Да, пока что США не объявляют о политике глобального сдерживания Китая – в отличие от той же России – но в Пекине прекрасно видят, что пытаются сделать США как в сфере безопасности в том же Южно-Китайском море, где они фактически подначивают соседей Китая, так и в экономических отношениях. Не прошло и нескольких дней с момента завершения государственного визита Си Цзиньпина в США, как президент Обама объявил о завершении переговоров по Транс-Тихоокеанскому партнерству – торгово-экономическому союзу, имеющему отчетливую антикитайскую направленность. Да еще и сопроводил это таким комментарием – «мы не можем позволить странам вроде Китая писать правила глобальной экономики. Мы должны писать эти правила».
При этом, устраивая демонстрации вроде нынешнего похода эсминца к архипелагу Спратли, Штаты хотят не напугать Китай – а, напротив, подтолкнуть его к сближению, сделать более сговорчивым. Давайте договариваться – как бы предлагает Вашингтон, давайте делить мир вместе. И не смотрите на русских, не слушайте того, что они вам предлагают – «объединим усилия по закату американской гегемонии», «оторвем Европу от США».

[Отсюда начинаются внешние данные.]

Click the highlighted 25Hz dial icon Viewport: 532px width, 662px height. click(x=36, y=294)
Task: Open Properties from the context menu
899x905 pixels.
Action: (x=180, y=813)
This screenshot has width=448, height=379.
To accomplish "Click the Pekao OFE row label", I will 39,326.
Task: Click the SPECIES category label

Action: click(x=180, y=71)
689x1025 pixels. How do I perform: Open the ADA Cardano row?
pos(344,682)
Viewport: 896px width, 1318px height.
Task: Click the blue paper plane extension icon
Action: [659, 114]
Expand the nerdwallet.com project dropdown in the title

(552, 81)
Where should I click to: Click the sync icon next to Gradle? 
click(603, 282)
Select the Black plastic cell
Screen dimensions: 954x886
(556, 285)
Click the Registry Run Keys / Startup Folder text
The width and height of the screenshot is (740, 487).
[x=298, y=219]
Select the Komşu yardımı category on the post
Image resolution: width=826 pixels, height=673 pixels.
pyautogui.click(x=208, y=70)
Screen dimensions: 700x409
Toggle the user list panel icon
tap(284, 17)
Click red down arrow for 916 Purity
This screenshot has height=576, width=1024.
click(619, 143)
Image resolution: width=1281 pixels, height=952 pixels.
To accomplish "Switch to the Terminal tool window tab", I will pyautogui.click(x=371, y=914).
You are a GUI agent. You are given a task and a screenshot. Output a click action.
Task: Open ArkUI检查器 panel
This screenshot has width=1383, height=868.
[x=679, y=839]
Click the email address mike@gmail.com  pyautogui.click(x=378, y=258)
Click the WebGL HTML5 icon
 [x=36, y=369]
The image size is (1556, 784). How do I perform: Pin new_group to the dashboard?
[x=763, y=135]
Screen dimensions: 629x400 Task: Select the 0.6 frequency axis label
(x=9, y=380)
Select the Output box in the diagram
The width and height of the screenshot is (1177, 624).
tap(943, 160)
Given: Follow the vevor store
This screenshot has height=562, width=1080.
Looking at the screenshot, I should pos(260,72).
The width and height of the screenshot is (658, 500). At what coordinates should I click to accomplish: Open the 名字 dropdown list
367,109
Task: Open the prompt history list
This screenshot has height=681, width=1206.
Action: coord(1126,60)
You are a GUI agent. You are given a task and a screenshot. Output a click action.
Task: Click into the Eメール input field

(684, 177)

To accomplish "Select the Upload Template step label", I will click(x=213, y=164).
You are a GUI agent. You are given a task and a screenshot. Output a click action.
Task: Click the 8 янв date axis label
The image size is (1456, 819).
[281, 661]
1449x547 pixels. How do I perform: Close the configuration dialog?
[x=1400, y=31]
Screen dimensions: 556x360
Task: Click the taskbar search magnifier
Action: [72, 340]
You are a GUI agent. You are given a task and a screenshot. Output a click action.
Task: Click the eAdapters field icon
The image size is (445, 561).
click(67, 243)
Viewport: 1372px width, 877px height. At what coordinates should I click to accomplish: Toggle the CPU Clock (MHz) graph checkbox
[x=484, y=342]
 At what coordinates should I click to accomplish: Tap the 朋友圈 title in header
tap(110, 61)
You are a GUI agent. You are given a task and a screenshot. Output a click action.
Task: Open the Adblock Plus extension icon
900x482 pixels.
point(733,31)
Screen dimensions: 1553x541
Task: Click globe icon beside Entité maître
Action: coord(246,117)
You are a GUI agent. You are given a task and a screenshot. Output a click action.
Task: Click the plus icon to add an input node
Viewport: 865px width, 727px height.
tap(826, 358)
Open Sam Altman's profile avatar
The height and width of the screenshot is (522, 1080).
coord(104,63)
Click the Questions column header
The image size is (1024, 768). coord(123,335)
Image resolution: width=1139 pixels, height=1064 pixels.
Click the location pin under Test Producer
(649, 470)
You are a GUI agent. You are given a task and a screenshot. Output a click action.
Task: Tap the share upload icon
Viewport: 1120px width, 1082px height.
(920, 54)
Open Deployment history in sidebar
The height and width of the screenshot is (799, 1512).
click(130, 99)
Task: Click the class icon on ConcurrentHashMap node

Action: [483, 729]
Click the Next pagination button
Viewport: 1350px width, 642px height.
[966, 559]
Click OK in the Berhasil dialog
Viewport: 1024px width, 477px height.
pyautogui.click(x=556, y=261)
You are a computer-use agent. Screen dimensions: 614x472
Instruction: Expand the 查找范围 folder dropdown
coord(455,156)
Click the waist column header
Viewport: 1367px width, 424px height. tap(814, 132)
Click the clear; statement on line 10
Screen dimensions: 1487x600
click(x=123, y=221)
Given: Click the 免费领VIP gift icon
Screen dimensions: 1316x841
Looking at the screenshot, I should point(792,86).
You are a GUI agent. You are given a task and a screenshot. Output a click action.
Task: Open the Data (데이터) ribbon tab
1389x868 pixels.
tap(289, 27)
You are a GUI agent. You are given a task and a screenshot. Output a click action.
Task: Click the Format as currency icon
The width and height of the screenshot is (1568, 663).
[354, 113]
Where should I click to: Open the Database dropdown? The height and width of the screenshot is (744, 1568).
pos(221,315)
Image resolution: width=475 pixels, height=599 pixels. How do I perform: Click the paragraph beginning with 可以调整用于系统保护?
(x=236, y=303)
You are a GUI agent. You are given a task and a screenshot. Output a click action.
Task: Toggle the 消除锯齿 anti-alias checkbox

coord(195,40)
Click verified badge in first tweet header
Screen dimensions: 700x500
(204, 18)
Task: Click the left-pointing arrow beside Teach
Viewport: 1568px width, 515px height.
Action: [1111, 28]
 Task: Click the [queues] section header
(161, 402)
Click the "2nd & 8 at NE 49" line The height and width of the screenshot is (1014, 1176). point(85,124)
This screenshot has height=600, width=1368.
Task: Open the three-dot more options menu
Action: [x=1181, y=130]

Антироссийский мотив приобретает все более важное значение – хотя Вашингтон пока еще и делает вид, что его не особенно беспокоит российская геополитическая активность в глобальном масштабе. Ну да, Украина – но это Европа, у нас там и так все схвачено, ну хорошо, Сирия – но это Ближний Восток, мы и сами хотели уменьшить там свое присутствие. Но вот союз России и Китая абсолютно неприемлем для американского миропорядка – потому что самим своим фактом он его аннулирует.
Поэтому своим давлением на Китай Штаты сейчас просто набивают себе цену – в надежде, что Китай поймет, с каким серьезным парнем он имеет дело, и прекратит водить дружбу с Иваном-дураком. Расчет рисковый – но один раз ведь сработало. По крайней мере, так считают американцы. В начале 70-х они смогли восстановить отношения с Пекином, именно разыграв советскую карту – коммунистический Китай внезапно ответил на ухаживания США.
Но тогда Китай считал для себя главной угрозой СССР – и именно на этом сыграли Никсон и Киссинджер. Точнее, сыграл сам Мао – он действительно думал, что СССР вынашивает антикитайские планы, которых в реальности не было. Для Мао было важно не допустить, чтобы Москва и Вашингтон сблизились, ведь объединение двух таких мощных противников в его представлении стало бы смертельной угрозой для Поднебесной.
А Киссинджер выстраивал свой треугольник. Было принципиально важно, чтобы у США были более близкие отношения с Москвой и Пекином, чем у них между собой. Полтора десятилетия Штаты пытались использовать такой баланс сил для сдерживания СССР, и порой им удавалось сотрудничать с Пекином даже в военном противостоянии СССР, как, например, в Афганистане. А когда Китай принял решение изменить баланс сил в треугольнике и начать сближаться с Россией, было уже поздно – в конце 80-х отношения Москвы и Вашингтона стали настолько близки, что СССР рухнул.
Но тогда Китай был слабой стороной треугольника, а сейчас он стал практически равен США экономически. А в геополитическом плане инициативу взяла на себя Россия – и сближение Москвы и Пекина идет все последние годы, особенно усилившись после 2012-го. Попытка Штатов изолировать одну из сторон «киссинджеровского треугольника» и сблизиться со второй его стороной ни к чему не привела. В самом выгодном положении оказался Китай, который сохраняет тесные отношения с обеими силами.
Но тесные экономические отношения и тесные стратегические отношения – это две большие разницы: во втором случае речь идет о будущем, о глобальных перспективах. И в их видении у Москвы и Пекина несравнимо больше общего – при отсутствии при этом тех фундаментальных противоречий, которые есть у США и Китая.
Достаточно напомнить, что российские военные корабли все чаще проводят совместные военные учения с китайскими – а не вторгаются в территориальные воды КНР.